Mr Trump has managed to introduce a “new normal” in international and domestic intercourse. He has inured his interlocutors to bombshells. And nothing seems to disturb his own composure, though he craves respect and is susceptible to flattery. When world leaders laughed at him at the UN General Assembly session last year for stating — “In less than two years, my administration has accomplished more than almost any administration in the history of our country” — he remained unfazed. “It’s gotten very good reviews, certainly, and I think it (address) went very well” — was his response. Speak of Teflon coating!

He is even-handed though, having picked up fights with or embarrassed his neighbours (Canada and Mexico), his Nato allies (including Britain, France and Germany) and Asian partners (China, India, South Korea and Australia). He has pulled out of the Paris climate accord (turn on the air-conditioner if it is warm — that’s his recipe to combat climate change), the Trans-Pacific Partnership and the JCPOA with Iran, to cite just a few examples. Early into his presidency he held, patted and jerked around Shinzo Abe’s hand for a full 19 seconds, who barely hid his grimace. They have since become good friends and golf-buddies. Mr Trump also admires President Vladimir Putin, Saudi Crown Prince Mohammed bin Salman and Chairman Kim Jong-un.

Geostrategic imperatives are passé, transactionalism is in. Predictability is passé, transient considerations are in. International relations are henceforth to be weighed in dollars and cents. The astute Saudis made the right call by signing a $110 billion arms deal, when Mr Trump paid his maiden overseas visit to Riyadh in 2017. Nothing mattered thereafter. Not domestic human rights violations, nor the thousands of civilian casualties consequent to the Saudi air campaign in Yemen, or the murder of Saudi journalist Jamal Khashoggi at the Saudi consulate in Istanbul.

In late June 2019 in Osaka, on the margins of the G-20 summit, Mr Trump said: “It’s an honour to be with the Crown Prince of Saudi Arabia, a friend of mine… As you know, Saudi Arabia is a purchaser… especially of American military equipment… at least a million jobs are created (as a result).”

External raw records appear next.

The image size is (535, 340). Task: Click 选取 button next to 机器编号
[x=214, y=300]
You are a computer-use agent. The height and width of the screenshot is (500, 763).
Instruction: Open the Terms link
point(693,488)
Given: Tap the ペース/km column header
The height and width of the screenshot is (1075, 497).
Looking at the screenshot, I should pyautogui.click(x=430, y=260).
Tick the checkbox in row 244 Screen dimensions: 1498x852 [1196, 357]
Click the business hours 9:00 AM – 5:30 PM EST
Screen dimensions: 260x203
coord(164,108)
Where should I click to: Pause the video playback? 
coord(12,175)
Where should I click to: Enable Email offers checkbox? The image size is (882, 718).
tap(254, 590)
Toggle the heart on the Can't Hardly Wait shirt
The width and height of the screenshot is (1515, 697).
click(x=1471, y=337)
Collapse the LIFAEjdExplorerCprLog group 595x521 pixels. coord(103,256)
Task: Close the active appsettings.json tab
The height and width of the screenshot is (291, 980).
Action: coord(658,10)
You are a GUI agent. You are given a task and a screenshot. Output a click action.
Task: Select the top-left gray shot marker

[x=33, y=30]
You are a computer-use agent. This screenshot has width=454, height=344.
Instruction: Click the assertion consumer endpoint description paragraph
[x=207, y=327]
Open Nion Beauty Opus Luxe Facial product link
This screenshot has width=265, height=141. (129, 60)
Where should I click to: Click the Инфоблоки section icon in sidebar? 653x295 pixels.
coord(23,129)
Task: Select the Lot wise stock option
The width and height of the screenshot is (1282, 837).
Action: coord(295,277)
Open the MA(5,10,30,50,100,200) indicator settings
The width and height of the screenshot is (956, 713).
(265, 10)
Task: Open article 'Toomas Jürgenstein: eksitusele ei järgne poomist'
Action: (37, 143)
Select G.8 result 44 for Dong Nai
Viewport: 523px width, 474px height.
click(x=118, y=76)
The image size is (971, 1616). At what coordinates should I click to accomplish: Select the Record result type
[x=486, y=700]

President Trump is close to pulling out of Afghanistan, leaving that hapless nation to the mercy and sufferance of Pakistan and the Taliban; is baiting Iran into a conflict that can plunge the entire region into bloodshed and is determined to unleash a trade war on friends and foes alike. Nepal is “Nipple” and Bhutan is “Button”, but trade is something he believes he understands, in order to make “America great again”. More than half of his country’s electorate and most of the world may look at him askance, but his constituents adore him.

Can the world consider Mr Trump as a one-time phenomenon? It is hard to say. President Putin is notorious for being unfashionably late for meetings with his counterparts. Filipino President Rodrigo Roa Duterte, who uses expletives while referring to fellow world leaders, has repeatedly made disparaging statements about women and allowed his law enforcement agencies to carry out extrajudicial execution of thousands of alleged drug dealers and users. On the other hand, feminist Justin Trudeau of Canada, finds “mankind” as sexist and wants it replaced by “womankind” or “personkind”.

These personalities could be a source of comic relief, but for the tremendous destabilising power they wield. The world has already witnessed the aftermath of the horrendous 9/11 attack, that has consumed hundreds of thousands of lives, in retaliatory action ordered by President George W. Bush and in civil strife. The Persian Gulf, the South China Sea and the Korean Peninsula remain active flashpoints. The US and China are engaged not just in a trade war but also jostling for global politico-economic and infotech dominance. The established international order is under stress and the normative rules of engagement are being shunned. It’s to be hoped that the “deal-maker” in President Trump prevails over his other impulses.